Virgil pulled his covers back over him. "If you knew me at all, you wouldn't have forced me to get up early to celebrate."

"Shush and get your arse out of bed," Janus said. "Everyone's waiting for you, and I refuse to have this party postponed because the guest of honor is a lazy bitch."

"Fine, fine, fine," Virgil grumbled, getting up and trudging towards the bathroom. "There had better be coffee at this function."

.......

"Ah, good, you've arrived," Logan noted as Janus, Roman, and Virgil walked into the room. "We can officially start this gift-giving ceremony."

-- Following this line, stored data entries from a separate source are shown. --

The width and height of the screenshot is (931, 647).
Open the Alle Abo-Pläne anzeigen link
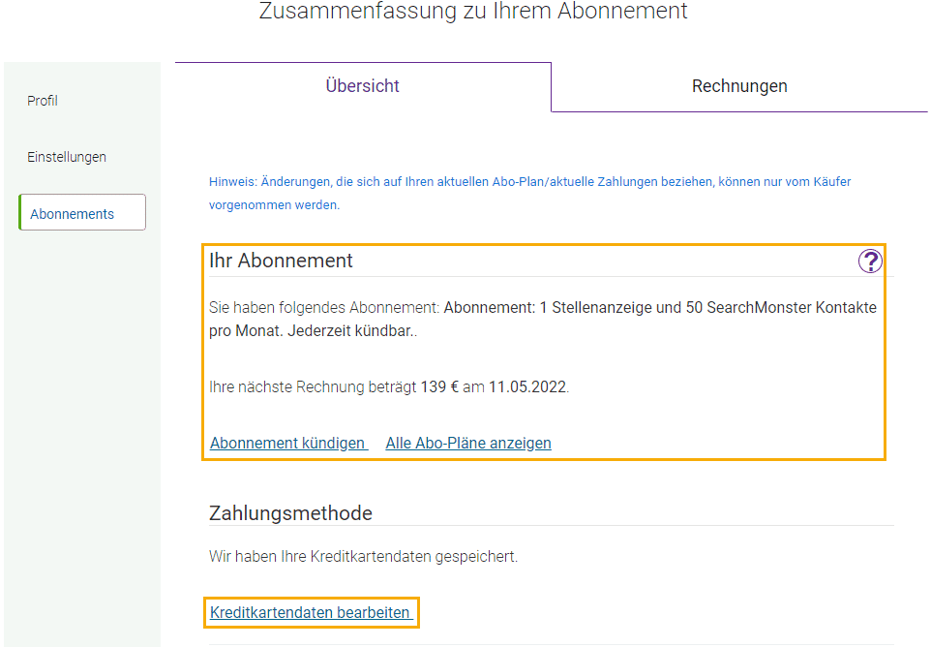coord(468,444)
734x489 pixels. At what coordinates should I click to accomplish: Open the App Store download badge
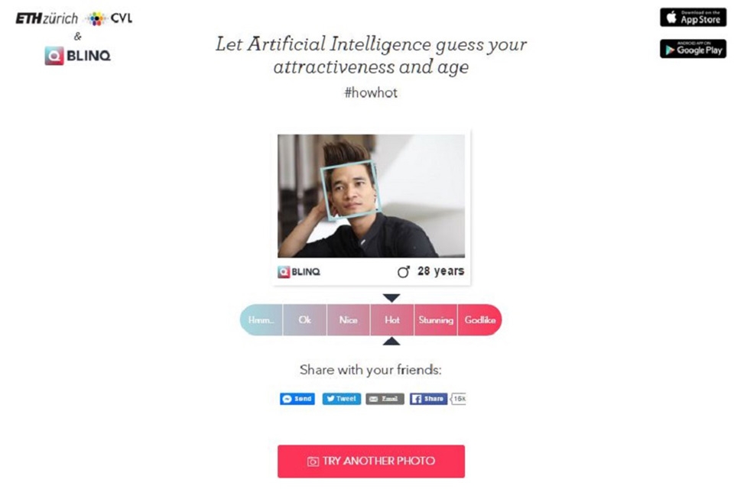point(693,18)
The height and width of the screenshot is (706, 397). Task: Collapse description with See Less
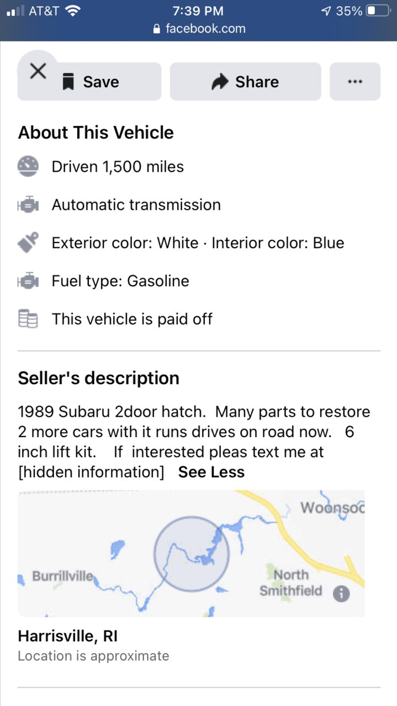[x=211, y=472]
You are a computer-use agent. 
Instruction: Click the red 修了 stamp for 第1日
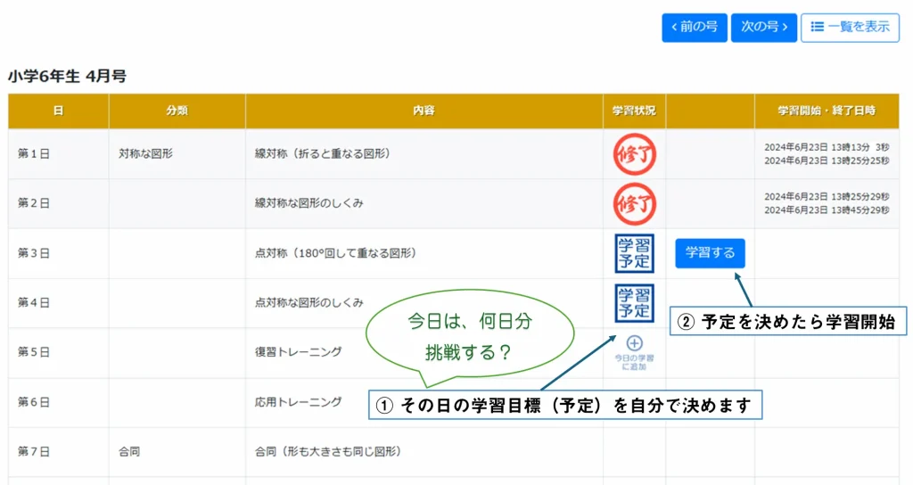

"Me and Ro brought the presents," Virgil said, holding up two bags. "I'm gonna hand out mine first, if that's okay with you."

"Nonsense, you're the birthday boy!" Janus exclaimed, sitting down next to Remus. "You receive your gifts before everyone else!"

"It's my birthday party, so I get to dictate the rules. And I'm going to give my gifts to everyone first."

"Well, what are you waiting for?" Roman asked.

Virgil dumped one of the bags onto the floor and started going through the pile. "Okay, Patton, you said that you were fine with whatever, so I made you this card. I hope that's okay."

"It's fine, kiddo!" Patton assured him, taking it. "It's the thought that counts." He squinted at it. "'You make me wanna die?'"

"Open it up," Virgil told him.

Patton opened it and let out a happy gasp. "'Of laughter?' Aw, Verge! That's so sweet!"

"Logan, you were pretty easy to get a gift for, since your wish list was literally the exact same as my dad's," Virgil continued, handing Logan something wrapped in blue. "I'm not even exaggerating. I just got two of the same thing and mailed one of them."

"I'm... not sure whether to be flattered or offended by that." Logan carefully unwrapped it. "Oh, The End of Everything! That's been on my list for years!"